The Ames Tribune - More than 3,000 Attend Obama Speech at Iowa State University
Sen. Barack Obama, D-Ill., painted himself Friday as the change agent for the political atmosphere he said has plagued Washington and created decades-old stalemates on healthcare reform and fundamental changes in energy policy.
Addressing a crowd of more than 3,000 people on the central campus of Iowa State University, Obama said he will change politics and put an end to the games the U.S. Congress and the White House have been pulling if elected president.
"You know, we spent time (Thursday) debating a MoveOn.org ad in the New York Times instead of debating what we were going to do about Iraq," he said. "That is the kind of game-playing that we've got to get over."
Obama's trip to Ames Friday was his first since February when he drew more than 4,000 people at Hilton Coliseum announcing his candidacy for president.

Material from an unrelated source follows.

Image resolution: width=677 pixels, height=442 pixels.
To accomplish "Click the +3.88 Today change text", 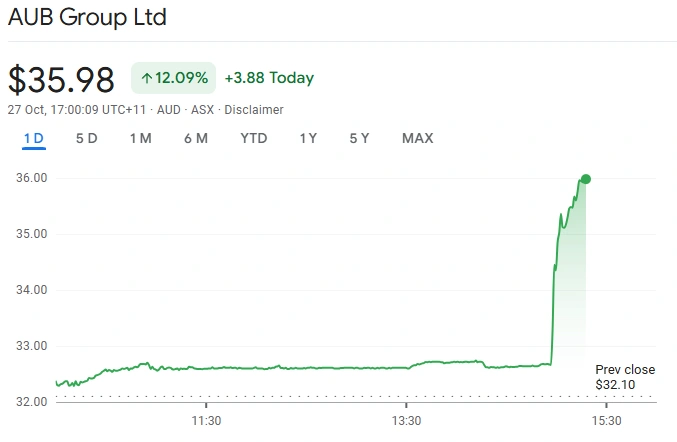I will point(269,78).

During his 50-minute speech outside Curtiss Hall Friday, Obama drew cheers from the mostly college-aged crowd for criticizing President Bush and his administration's actions following Hurricane Katrina, granting tax cuts to the wealthy and their handling of the Iraq war.
He gained jovial applause while laying out his audience-geared campaign promises that included higher salaries for teachers, investing in rural economic development and working to help students eliminate their college debt before graduation.
Obama reiterated his continued support to end the war in Iraq and begin to bring troops home by March 30, 2008. That plan was covered in a bill earlier this year that was vetoed by President Bush who did not want to put such a timetable on the war.
"I promise you that if we don't end this war before George Bush leaves office, the first thing I will do as president of the United States is pull the joint chiefs of staff and tell them it is time for us to start bringing those troops home," he said.
Obama argued that it would take more than ending the war in Iraq to restore U.S. diplomacy with the rest of the world, reiterating a plan he was largely criticized about that included talking with international leaders from all countries, allies or not.
"That's what strong nations and strong presidents do," he said. "They talk to their adversaries and tell them where America stands and what we believe in."
Later in his speech, he defended a common criticism of his campaign citing his lack of experience needed to hold the country's highest office. Obama, who has only served at the federal level as a U.S. senator since November 2004, cited his more than 20 years in public service "bringing people together to get things done" as experience enough.
"I am confident that I may not have the experience Washington likes, but I know I have the experience Washington needs right now," he said.
Later Friday, Obama spoke to a capacity crowd inside Ames City Hall auditorium. The speech was similar to the one he delivered on the ISU campus, but it was more geared toward senior citizens and local high school students.